Al-Zawahiri admet que «l'Amérique a changé de visage», mais affirme que son coeur et son esprit sont toujours les mêmes, haineux, cupides et diaboliques, de sorte qu'il exhorte les djihadistes à poursuivre leur lutte contre elle. Il évoque en particulier l'Irak, l'Afghanistan et la Somalie.

Enfin, il fait allusion à l'Iran, craignant visiblement l'ouverture d'un dialogue entre Téhéran et Washington sous Barack Obama.

La sortie du numéro 2 d'al-Qaeda n'étonne pas.

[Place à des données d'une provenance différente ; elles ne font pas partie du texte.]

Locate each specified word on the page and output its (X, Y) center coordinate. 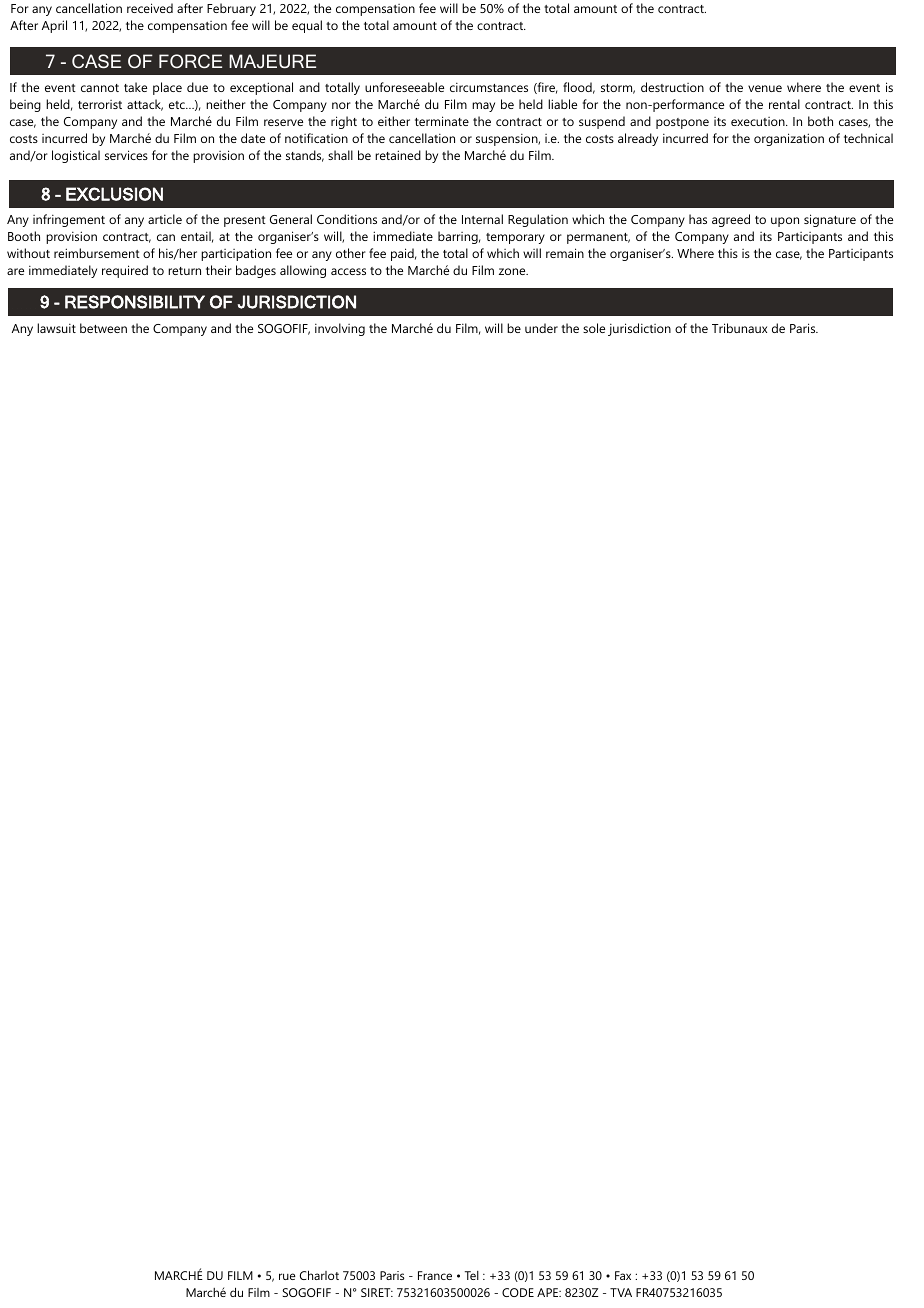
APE (548, 1292)
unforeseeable (404, 87)
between (103, 328)
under (541, 328)
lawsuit (56, 328)
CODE (518, 1292)
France (435, 1275)
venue (765, 88)
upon (785, 222)
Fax (623, 1275)
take (135, 87)
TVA (621, 1292)
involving (340, 329)
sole (594, 328)
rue (287, 1276)
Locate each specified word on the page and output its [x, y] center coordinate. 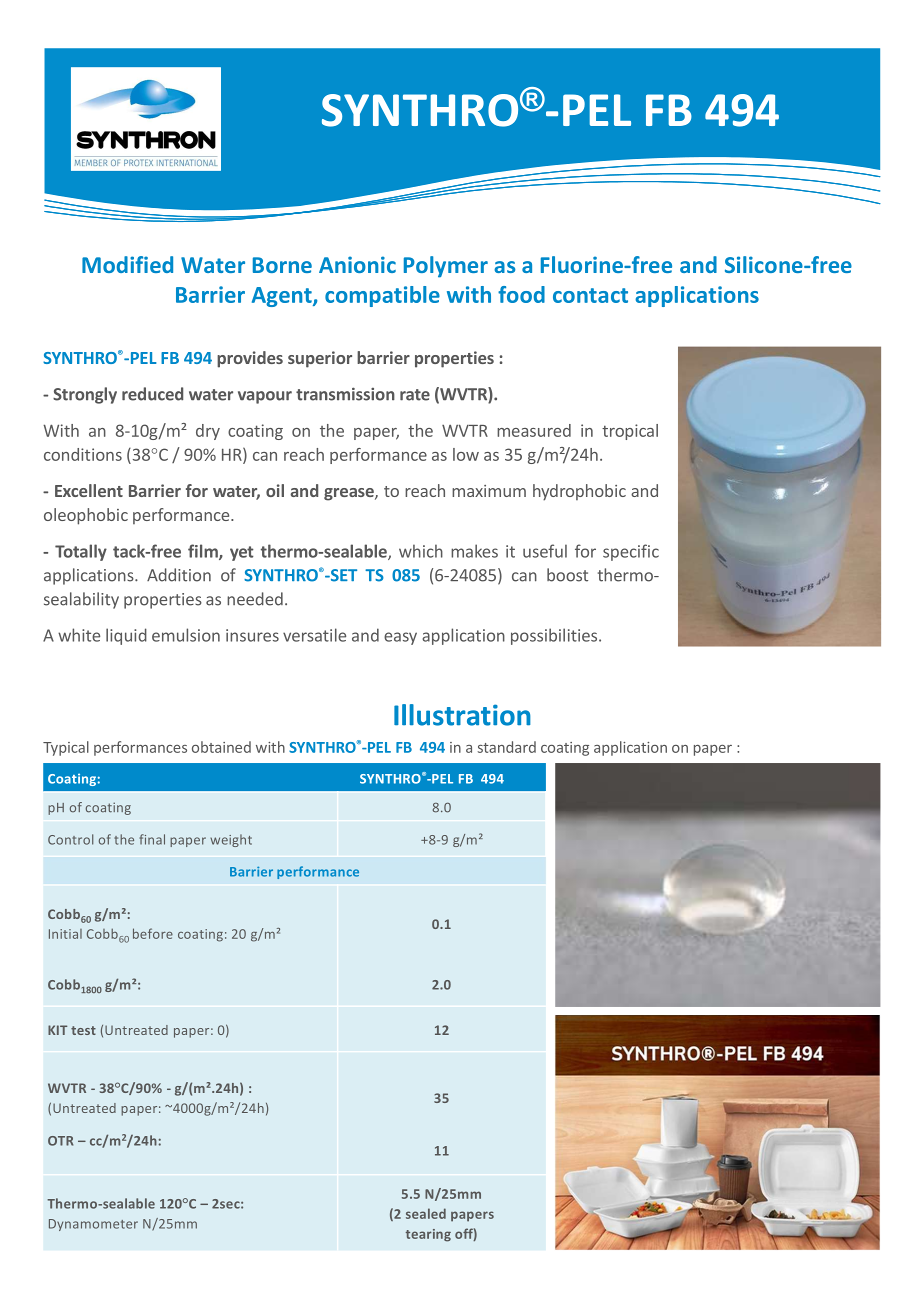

L'arrivée à la Maison-Blanche d'un homme prénommé Barack Hussein, qui a instantanément changé l'image de l'Amérique, qui personnifie le rejet des politiques de l'ère Bush, qui a généré un important capital de sympathie (y compris, jusqu'à un certain point, dans la «rue» arabe)... tout cela, bref, complique singulièrement l'entreprise des prosélytes de la terreur islamiste. C'était plus facile avec George W. Bush, probablement l'homme le plus détesté de la planète...

En outre, le président élu a clairement indiqué qu'il concentrerait les efforts des États-Unis en Afghanistan ainsi dans que les zones frontalières du Pakistan, où se trouveraient tant Oussama ben Laden qu'Al-Zawahiri.

Au total, il est assez facile de décoder le message de celui-ci, livré deux semaines après l'élection américaine.

Empreint d'inquiétude (des experts emploient le mot «panique»), il s'adresse d'abord et avant tout à un public musulman qu'al-Qaeda craint de voir devenir de moins en moins sympathique à la terreur. Rappelons qu'un tel revirement de l'opinion, que ben Laden avait alors vu venir avec effroi, s'est produit à une échelle remarquable en Irak, notamment, où al-Qaeda a subi des revers considérables.

Cela dit, on peut aussi conclure de ce communiqué que les intentions exprimées en campagne électorale par Barack Obama quant à sa politique d'intervention militaire et de lutte au terrorisme porte des fruits avant même qu'il ne se soit installé dans le bureau ovale.

Visiblement, il a mis le doigt là où ça fait mal.